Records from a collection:
----
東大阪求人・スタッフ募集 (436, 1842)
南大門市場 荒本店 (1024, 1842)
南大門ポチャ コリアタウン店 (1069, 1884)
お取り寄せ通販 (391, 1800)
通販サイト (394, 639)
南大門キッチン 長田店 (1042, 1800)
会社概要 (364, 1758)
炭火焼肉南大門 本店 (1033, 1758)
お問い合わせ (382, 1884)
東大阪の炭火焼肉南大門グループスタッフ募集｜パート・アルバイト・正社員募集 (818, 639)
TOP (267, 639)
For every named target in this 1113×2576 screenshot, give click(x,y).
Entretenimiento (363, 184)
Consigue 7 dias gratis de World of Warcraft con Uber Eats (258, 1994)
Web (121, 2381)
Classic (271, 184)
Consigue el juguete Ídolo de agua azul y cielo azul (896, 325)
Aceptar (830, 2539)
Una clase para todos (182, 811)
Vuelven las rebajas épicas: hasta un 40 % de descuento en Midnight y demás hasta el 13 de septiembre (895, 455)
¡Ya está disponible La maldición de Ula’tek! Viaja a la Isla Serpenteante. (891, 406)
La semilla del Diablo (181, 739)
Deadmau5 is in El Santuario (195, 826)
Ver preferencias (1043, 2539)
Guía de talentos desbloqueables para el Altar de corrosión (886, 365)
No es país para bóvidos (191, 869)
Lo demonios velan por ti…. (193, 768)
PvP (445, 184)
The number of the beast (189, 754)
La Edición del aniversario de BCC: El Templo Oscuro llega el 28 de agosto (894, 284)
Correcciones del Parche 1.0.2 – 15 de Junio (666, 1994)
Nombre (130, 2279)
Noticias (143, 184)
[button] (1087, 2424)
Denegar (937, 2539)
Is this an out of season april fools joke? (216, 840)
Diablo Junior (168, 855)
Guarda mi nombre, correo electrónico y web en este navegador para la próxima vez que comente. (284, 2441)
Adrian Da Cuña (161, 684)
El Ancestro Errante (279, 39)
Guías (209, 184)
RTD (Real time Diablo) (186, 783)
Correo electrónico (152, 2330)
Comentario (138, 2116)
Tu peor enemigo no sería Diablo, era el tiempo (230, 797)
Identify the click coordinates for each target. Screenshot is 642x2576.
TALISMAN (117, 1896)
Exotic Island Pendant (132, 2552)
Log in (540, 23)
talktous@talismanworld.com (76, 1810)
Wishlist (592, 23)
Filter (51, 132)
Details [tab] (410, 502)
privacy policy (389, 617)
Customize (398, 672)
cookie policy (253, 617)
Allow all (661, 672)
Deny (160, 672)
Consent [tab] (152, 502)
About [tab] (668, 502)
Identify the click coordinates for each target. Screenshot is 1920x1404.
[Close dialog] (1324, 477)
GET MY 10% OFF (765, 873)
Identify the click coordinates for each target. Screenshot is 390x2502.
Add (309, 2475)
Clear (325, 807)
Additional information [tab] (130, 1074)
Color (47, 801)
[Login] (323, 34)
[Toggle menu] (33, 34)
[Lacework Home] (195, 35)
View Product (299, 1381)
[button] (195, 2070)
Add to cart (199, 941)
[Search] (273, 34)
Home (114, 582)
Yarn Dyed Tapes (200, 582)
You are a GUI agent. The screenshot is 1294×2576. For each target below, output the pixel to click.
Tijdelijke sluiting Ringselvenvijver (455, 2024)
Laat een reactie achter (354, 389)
----
Description of the task: Set down every entry exactly as given.

Reply:
東大阪求人・スタッフ募集 (436, 1842)
南大門市場 荒本店 (1024, 1842)
南大門ポチャ コリアタウン店 (1069, 1884)
お取り寄せ通販 (391, 1800)
通販サイト (394, 639)
南大門キッチン 長田店 (1042, 1800)
会社概要 (364, 1758)
炭火焼肉南大門 本店 (1033, 1758)
お問い合わせ (382, 1884)
東大阪の炭火焼肉南大門グループスタッフ募集｜パート・アルバイト・正社員募集 (818, 639)
TOP (267, 639)
For every named target in this 1113×2576 screenshot, give click(x,y).
Entretenimiento (363, 184)
Consigue 7 dias gratis de World of Warcraft con Uber Eats (258, 1994)
Web (121, 2381)
Classic (271, 184)
Consigue el juguete Ídolo de agua azul y cielo azul (896, 325)
Aceptar (830, 2539)
Una clase para todos (182, 811)
Vuelven las rebajas épicas: hasta un 40 % de descuento en Midnight y demás hasta el 13 de septiembre (895, 455)
¡Ya está disponible La maldición de Ula’tek! Viaja a la Isla Serpenteante. (891, 406)
La semilla del Diablo (181, 739)
Deadmau5 is in El Santuario (195, 826)
Ver preferencias (1043, 2539)
Guía de talentos desbloqueables para el Altar de corrosión (886, 365)
No es país para bóvidos (191, 869)
Lo demonios velan por ti…. (193, 768)
PvP (445, 184)
The number of the beast (189, 754)
La Edición del aniversario de BCC: El Templo Oscuro llega el 28 de agosto (894, 284)
Correcciones del Parche 1.0.2 – 15 de Junio (666, 1994)
Nombre (130, 2279)
Noticias (143, 184)
[button] (1087, 2424)
Denegar (937, 2539)
Is this an out of season april fools joke? (216, 840)
Diablo Junior (168, 855)
Guarda mi nombre, correo electrónico y web en este navegador para la próxima vez que comente. (284, 2441)
Adrian Da Cuña (161, 684)
El Ancestro Errante (279, 39)
Guías (209, 184)
RTD (Real time Diablo) (186, 783)
Correo electrónico (152, 2330)
Comentario (138, 2116)
Tu peor enemigo no sería Diablo, era el tiempo (230, 797)
Identify the click coordinates for each target. Screenshot is 642x2576.
TALISMAN (117, 1896)
Exotic Island Pendant (132, 2552)
Log in (540, 23)
talktous@talismanworld.com (76, 1810)
Wishlist (592, 23)
Filter (51, 132)
Details [tab] (410, 502)
privacy policy (389, 617)
Customize (398, 672)
cookie policy (253, 617)
Allow all (661, 672)
Deny (160, 672)
Consent [tab] (152, 502)
About [tab] (668, 502)
Identify the click coordinates for each target. Screenshot is 1920x1404.
[Close dialog] (1324, 477)
GET MY 10% OFF (765, 873)
Identify the click coordinates for each target. Screenshot is 390x2502.
Add (309, 2475)
Clear (325, 807)
Additional information [tab] (130, 1074)
Color (47, 801)
[Login] (323, 34)
[Toggle menu] (33, 34)
[Lacework Home] (195, 35)
View Product (299, 1381)
[button] (195, 2070)
Add to cart (199, 941)
[Search] (273, 34)
Home (114, 582)
Yarn Dyed Tapes (200, 582)
You are a GUI agent. The screenshot is 1294×2576. For each target below, output the pixel to click.
Tijdelijke sluiting Ringselvenvijver (455, 2024)
Laat een reactie achter (354, 389)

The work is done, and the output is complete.